TaLAC129 is a negative regulator of arbuscular mycorrhizal symbiosis but enhanced the growth and yield of bread wheat.

Arbuscular mycorrhizal (AM) symbiosis enhances nutrient acquisition and stress resilience in plants, yet the genetic mechanisms regulating this interaction in wheat remain poorly understood. This study explores the variation in AM colonization rates across a diverse set of wheat varieties and aims to identify key genes that regulate the wheat-AM symbiosis. Understanding these molecular mechanisms is crucial for improving nutrient uptake efficiency and stress resistance in wheat breeding programs. Here, we conducted a genome-wide association study (GWAS) of 291 wheat varieties and integrated transcriptomic data to identify TaLAC129, a laccase (LAC)-encoding gene, as a critical negative regulator of AM colonization in wheat roots.

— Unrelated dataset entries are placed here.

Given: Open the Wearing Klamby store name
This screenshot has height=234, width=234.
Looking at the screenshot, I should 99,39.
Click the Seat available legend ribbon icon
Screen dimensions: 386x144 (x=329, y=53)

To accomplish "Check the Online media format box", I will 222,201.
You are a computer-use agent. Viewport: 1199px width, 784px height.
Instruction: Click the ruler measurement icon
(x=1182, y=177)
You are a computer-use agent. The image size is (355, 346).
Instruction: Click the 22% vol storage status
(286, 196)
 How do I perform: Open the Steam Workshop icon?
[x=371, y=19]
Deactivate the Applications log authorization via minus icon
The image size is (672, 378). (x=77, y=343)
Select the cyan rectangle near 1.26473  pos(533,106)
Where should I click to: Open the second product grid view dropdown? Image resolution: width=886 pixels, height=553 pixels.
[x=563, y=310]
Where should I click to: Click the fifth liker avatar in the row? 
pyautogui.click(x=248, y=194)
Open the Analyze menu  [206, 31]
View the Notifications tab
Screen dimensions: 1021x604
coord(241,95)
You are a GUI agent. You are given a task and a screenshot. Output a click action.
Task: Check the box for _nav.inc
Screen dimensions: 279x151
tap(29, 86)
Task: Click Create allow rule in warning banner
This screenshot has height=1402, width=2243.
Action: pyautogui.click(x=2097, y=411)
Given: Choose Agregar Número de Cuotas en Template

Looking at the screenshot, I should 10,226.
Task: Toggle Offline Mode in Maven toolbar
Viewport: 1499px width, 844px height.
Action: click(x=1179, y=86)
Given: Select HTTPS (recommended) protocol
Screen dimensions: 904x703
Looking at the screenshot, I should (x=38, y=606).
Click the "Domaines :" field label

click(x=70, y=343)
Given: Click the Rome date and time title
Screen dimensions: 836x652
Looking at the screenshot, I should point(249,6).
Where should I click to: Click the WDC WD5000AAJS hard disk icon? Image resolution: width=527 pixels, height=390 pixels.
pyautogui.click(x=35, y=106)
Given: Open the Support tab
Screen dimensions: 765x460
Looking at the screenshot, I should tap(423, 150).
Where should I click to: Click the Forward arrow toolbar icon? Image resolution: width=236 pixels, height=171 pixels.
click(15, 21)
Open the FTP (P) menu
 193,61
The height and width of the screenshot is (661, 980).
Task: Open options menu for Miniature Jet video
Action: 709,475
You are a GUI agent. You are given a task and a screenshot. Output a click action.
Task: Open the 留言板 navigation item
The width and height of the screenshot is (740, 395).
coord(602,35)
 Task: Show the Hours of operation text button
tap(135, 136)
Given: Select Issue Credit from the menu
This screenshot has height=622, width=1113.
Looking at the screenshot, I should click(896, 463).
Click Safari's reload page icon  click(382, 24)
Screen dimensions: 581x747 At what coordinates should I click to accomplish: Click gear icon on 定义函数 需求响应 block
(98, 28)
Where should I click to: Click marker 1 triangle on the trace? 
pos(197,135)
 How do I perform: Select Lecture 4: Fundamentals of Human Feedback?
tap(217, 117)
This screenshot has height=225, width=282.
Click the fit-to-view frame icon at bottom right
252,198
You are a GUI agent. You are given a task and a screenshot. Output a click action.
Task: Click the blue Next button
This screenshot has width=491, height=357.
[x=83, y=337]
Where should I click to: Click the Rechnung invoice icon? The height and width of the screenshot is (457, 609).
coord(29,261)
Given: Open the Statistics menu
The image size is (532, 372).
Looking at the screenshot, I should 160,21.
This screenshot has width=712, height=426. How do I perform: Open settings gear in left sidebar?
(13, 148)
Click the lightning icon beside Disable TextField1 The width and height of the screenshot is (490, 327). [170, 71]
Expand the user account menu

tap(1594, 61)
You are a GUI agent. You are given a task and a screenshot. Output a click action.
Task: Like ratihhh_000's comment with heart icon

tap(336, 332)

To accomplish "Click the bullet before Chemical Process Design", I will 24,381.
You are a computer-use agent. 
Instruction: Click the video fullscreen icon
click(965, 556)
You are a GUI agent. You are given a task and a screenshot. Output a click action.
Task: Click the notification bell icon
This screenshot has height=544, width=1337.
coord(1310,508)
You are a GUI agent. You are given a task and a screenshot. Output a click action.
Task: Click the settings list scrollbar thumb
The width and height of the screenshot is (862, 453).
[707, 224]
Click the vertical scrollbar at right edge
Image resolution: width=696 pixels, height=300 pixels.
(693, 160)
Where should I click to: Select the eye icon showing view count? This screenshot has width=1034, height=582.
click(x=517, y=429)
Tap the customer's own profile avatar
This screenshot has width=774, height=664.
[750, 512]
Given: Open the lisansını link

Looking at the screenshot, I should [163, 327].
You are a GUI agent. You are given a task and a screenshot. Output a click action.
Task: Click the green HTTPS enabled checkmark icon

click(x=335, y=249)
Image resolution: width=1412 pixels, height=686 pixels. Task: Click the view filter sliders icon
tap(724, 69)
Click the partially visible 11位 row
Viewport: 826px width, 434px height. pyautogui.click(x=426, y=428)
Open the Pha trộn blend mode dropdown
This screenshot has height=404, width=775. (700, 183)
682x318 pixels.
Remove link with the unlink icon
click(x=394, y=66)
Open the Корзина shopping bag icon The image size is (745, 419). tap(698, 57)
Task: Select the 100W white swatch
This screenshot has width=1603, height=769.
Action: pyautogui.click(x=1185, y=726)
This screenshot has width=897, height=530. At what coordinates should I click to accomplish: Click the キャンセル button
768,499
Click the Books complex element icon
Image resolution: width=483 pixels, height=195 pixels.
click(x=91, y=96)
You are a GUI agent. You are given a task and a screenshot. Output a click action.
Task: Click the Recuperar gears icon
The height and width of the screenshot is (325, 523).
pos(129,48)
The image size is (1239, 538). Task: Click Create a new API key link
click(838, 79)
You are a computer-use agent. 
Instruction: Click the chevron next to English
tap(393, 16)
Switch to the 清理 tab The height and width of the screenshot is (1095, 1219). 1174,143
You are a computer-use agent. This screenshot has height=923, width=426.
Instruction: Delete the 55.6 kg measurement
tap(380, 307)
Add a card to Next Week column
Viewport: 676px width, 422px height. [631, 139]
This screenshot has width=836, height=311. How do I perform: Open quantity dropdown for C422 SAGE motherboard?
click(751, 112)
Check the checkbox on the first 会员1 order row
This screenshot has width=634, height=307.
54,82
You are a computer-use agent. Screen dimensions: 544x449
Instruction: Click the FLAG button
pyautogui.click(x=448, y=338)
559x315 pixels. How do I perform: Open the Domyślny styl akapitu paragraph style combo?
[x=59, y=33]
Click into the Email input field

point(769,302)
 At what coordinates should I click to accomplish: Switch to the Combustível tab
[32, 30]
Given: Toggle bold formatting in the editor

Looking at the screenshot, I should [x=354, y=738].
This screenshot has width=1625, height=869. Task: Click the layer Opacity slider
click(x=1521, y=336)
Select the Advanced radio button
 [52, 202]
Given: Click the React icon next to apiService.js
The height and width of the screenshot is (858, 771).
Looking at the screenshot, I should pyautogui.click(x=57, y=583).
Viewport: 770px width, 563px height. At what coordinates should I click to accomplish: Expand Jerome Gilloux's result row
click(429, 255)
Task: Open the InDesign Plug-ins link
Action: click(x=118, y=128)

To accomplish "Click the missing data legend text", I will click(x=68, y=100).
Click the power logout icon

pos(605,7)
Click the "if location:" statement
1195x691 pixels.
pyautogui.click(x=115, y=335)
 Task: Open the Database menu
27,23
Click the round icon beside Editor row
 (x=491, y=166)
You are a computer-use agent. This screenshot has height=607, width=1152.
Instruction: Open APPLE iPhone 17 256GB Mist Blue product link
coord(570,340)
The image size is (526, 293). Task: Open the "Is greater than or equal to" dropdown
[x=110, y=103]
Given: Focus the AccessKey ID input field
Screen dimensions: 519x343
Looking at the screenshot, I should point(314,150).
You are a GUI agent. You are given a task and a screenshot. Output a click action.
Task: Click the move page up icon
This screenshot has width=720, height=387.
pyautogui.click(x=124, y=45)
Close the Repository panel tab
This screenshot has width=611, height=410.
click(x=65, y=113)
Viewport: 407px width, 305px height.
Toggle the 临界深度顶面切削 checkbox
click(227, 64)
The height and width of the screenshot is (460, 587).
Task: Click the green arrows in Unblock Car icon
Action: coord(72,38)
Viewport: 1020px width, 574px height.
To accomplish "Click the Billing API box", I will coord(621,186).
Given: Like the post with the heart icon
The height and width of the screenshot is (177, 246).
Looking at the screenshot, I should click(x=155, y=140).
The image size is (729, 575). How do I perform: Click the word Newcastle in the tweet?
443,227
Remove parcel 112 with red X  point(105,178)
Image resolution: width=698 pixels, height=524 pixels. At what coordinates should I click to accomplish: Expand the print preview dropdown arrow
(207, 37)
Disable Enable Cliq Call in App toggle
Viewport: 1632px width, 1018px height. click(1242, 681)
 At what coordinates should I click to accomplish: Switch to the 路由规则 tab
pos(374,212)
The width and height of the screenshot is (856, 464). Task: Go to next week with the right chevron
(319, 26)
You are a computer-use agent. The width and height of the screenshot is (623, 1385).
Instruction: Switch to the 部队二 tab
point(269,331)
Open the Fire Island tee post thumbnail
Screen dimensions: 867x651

Overexpression of TaLAC129 significantly increased root LAC activity and lignin content, concurrently suppressing AM colonization. While this suppression reduced nitrogen (N), phosphorus (P), and potassium (K) uptake in stems, leaves, and glumes, it markedly enhanced nutrient utilization efficiency (NUE) in grains. Furthermore, TaLAC129 overexpression improved agronomic traits, including grains per panicle, 1000-grain weight, and overall yield. Our findings reveal the dual role of TaLAC129 in balancing AM symbiosis and nutrient allocation, offering a novel genetic target for breeding wheat varieties with improved yield and nutrient efficiency. This study provides critical insights into the molecular coordination between symbiotic trade-offs and agricultural productivity in cereal crops.